Romy against the nazi
Cult. The last Romy Schneider ‘s film is being released in restaured version (Les Acacias). Concluing a long series of movie about nazism, the deutsch actress do a “mea-culpa” in beauty.
By Paola Dicelli
In a documentary about the IIIrd Reich, we often saw this amaterous video where a group of aryans children play around Adolf Hitler. Among those tiny blond heads, a girlwho is around three years old, and who believes innocently stend the afternoon at her neighbourg of Berchtesgaden. Her name : Rosemarie Albach-Retty, the futur Romy Schneider, that many years after this event, will understand her dark past. Her mother, Magda Schneider a german movie star, was under the propaganda the great friend of the Fürher and much more (as Romy told to the feminist Alice Schwartzer, at the end of her life).
”Romy Schneider will even say in her diary: "For me, it's more than just a movie, a lot more."
To fight her shame, the german actress tried her all life to repare the unease, like she were the direct instegator.
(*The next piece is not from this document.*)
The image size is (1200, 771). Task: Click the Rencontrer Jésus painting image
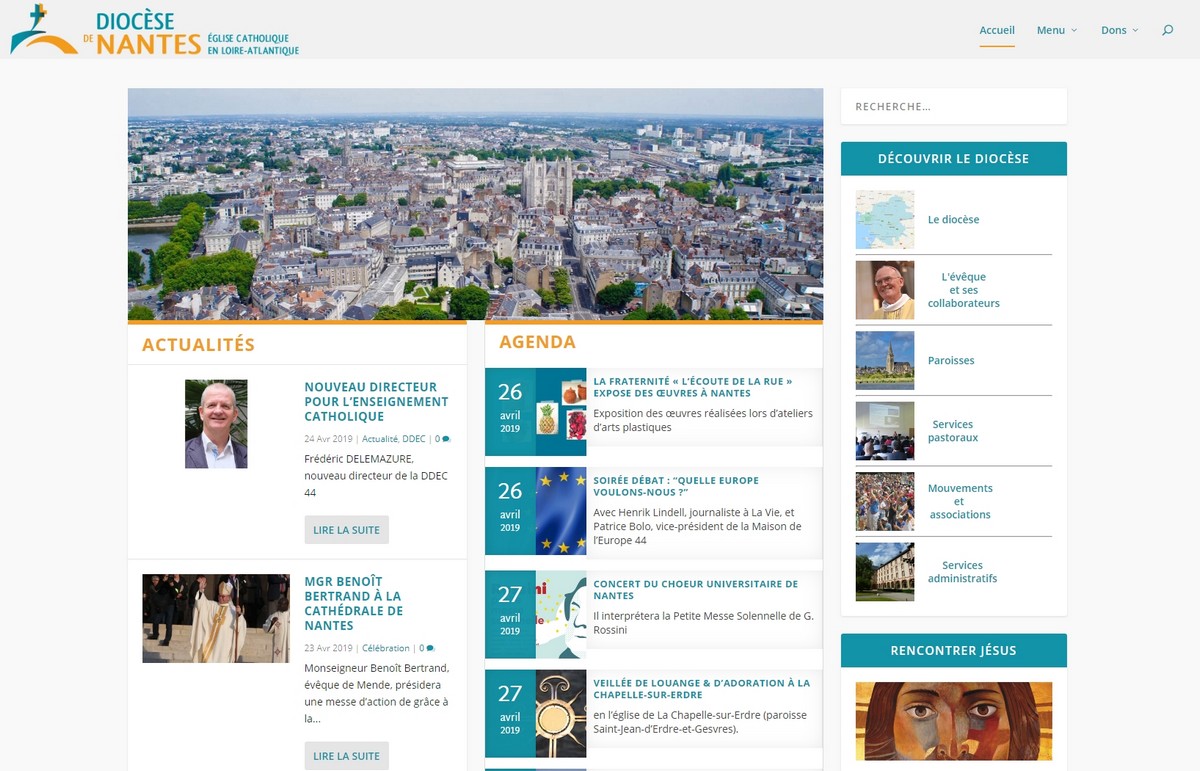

First, in her private life (she married a jude, Harry Meyer who escaped from the concentration camps and gave birth to “David” and “Sarah”), but mostly in her artistic choices. Her filmography counts at least seven films which are linked to judaism and/or the Second World War. Bloomfield (1969, a little forgotten) was shot in Israel. In The Train (1973) of Pierre Garnier-Deferre, in Vengeance One by One (1975) of Robert Enrico or Group Portrait with lady (1977) of Aleksandar Petrovic, Romy Schneider camps either young Jews hidden under Nazism, or resistant. Always victims, never executioners. It is the rule.
More than a movie
Even in movies which does not talk about the Second World War, the ex-Sissi managed to play jewish women, without noticing there is an impact on the story. For instance, The Lady Banker, her character Emma Eckert marries the family friend Moïse Nathanson, and in Womanlight of Costa-Gavras, she plays Lydia Tovals, a character who have russian and jewish origins. There were a willing to emanticate from the past which is strenghten in the Passerby of Jacques Rouffio, his last movie, in 1982.
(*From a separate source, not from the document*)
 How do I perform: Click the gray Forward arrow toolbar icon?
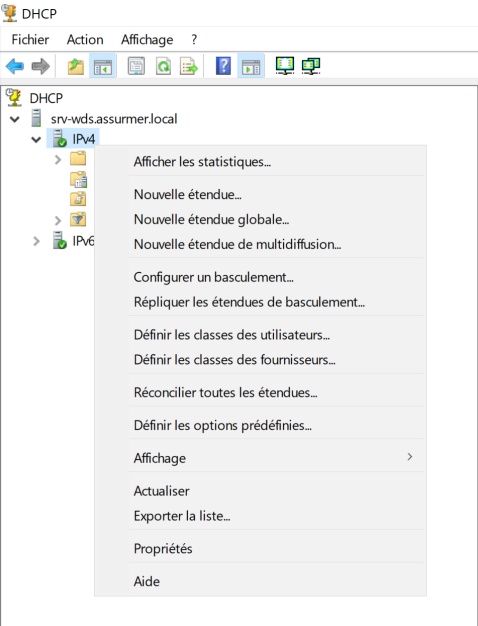[x=40, y=66]
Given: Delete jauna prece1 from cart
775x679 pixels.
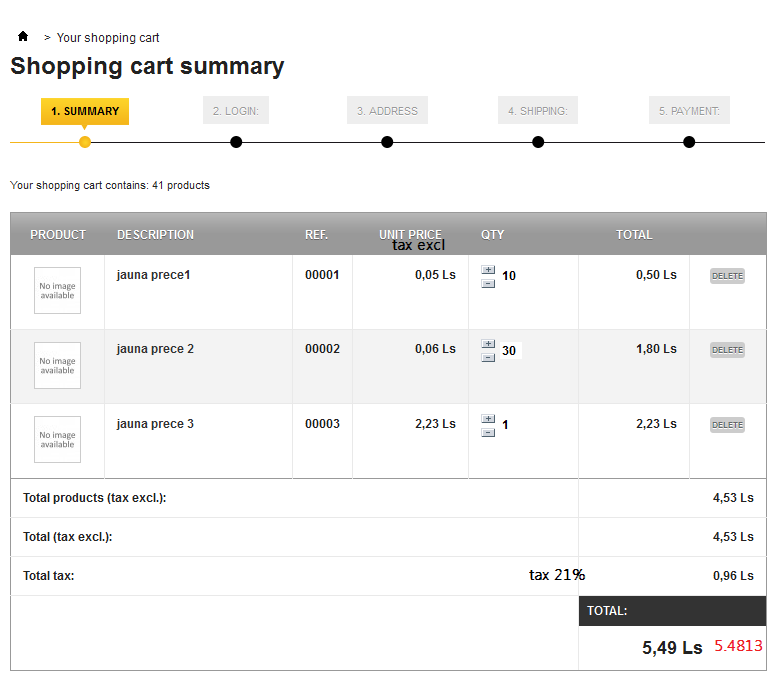Looking at the screenshot, I should 727,276.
Adapted from the Joseph Kessel’s book, which she loved, the film tells the trial of Max Baumstein, a sexagenarian who shoot dead the Paraguayan ambassador, a former Nazi who killed his family. Romy plays two roles : that of Lina, the wife of Max and that of Elsa Wiener, a German singer who saves and collects the young Max, during the war. In the image, the actress gives the replica of her friend Michel Piccoli (The Things of Life, Max and the Junkmen …) and appears very sensitive. Maybe it has do to with the desasters she experienced at the begining of the 80’s (her divorce with Daniel Biasino, a tumor on the right kidney and most of all the accidental death of her son David at the age of fourteen years old).
We especially remember the tears of Romy Scheinder when she listen to Mendelssohn, played by the young Wadelin Werner. The Passerby is the culmination of a long film mea-culpa. Even if Jacques Rouffio does not have the talent of Claude Sautet and that the cinema of the 80’s, with here an avalanche of flashbacks, does not have the charm of that of the 70’s, the actress delivers all its rage there. As when she fights against a dozen Nazis who strive on the young Max (iconic scene recently cited in the third season of the series The Man of the High Castle on Amazon Prime). Romy Schneider will even say in her diary: “For me, it’s more than just a movie, a lot more.”
Few days after the release of the film, the 29th May 1982, she committed suicide. And as a last snub to the Germany of the 30s she will be buried, with Star of David around the neck.